Estimates of the HI (horizontal inequity) index for the probability of using dental care show that, overall, inequities in dental care use in Canada are persisting. This work adds to the literature by also estimating inequities in unmet access to dental care in selected areas of Canada for which data were made available (Ontario and NW Territories). As expected, in these areas inequities in access are much higher than inequities in use. Therefore, it seems important for Canada to systematically report on indicators not only on the use of dental care but also on unmet access to dental care. The methodology applied aimed at describing the contribution of other non-need factors to horizontal inequity than the traditionally considered such as income, education etc. We newly showed that both food insecurity and home ownership are non-need factors contributing to income-related inequity in dental care access and use. This study is based on cross-sectional data, and therefore inference on causality is limited. We cannot interpret this as a causal relationship from food and housing insecurity to dental care use, as these two variables can be influenced by unobservable characteristics that can also affect dental care use. We could not fully explore the links among insurance coverage, food insecurity, and home ownership due to data limitations at the national level. Future work will be targeted at analysing in detail such links by allowing the confounders and mediators of the relationship between each of the covariates and dental services to vary. Moreover, further work is required to see if and how extended insurance coverage for dental care could at least partially offset the difficulty of living in food insecurity and without home ownership in terms of improving access to dental care.
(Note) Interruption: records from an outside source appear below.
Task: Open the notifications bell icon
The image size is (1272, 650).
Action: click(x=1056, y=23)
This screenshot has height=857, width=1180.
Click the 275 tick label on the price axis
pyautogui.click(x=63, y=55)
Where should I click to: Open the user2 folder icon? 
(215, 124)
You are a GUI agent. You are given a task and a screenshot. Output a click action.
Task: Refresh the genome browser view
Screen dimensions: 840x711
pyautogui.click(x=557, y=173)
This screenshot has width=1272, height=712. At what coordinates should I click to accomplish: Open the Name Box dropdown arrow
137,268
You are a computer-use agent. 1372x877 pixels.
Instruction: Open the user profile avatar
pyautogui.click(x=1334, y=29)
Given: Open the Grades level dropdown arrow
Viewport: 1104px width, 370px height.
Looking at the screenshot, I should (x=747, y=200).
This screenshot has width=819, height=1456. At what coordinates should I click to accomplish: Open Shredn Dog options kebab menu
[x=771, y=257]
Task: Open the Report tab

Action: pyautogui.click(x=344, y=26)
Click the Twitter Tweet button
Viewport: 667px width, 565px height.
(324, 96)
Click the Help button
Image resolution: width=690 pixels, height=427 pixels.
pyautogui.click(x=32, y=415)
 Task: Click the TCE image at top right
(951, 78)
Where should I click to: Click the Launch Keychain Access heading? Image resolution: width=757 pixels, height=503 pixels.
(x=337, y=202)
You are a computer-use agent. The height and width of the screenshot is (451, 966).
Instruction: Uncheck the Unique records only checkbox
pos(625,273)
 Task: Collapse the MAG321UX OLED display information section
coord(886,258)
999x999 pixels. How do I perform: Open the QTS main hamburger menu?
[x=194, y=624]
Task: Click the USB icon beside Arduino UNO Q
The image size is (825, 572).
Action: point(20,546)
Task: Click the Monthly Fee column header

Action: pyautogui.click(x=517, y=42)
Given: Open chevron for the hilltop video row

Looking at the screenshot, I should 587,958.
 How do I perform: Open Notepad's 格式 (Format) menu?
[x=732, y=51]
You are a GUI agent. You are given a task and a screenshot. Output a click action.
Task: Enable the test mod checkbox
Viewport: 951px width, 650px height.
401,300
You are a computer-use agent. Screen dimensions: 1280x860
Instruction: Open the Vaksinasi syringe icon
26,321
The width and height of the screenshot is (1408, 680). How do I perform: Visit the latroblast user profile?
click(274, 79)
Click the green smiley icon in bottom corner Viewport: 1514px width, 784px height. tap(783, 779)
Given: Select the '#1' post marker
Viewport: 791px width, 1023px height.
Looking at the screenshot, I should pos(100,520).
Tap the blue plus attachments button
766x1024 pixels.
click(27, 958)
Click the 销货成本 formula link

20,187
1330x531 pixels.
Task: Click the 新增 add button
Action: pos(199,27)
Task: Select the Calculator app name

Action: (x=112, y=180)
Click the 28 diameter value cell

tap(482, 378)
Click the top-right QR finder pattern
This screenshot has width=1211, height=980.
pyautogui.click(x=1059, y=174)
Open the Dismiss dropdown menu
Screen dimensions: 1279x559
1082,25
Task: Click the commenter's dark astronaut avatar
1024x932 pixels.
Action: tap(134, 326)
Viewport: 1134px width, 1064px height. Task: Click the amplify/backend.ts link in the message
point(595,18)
Despite its limitations, this study favours the argument that it is important to tackle the food and housing insecurity of households in order to reduce existing inequities in access to and use of dental care, thus improving the overall equity performance of Canada’s health care system. There is a need for interventions aiming at improving equity in access to dental care, such as increasing public dental care coverage for fragile groups. Our study suggests that redistributing income may not be enough to reduce inequities in dental care use and access to dental care. What matters is to also act on other dimensions of purchasing power, such as housing tenure status and food security.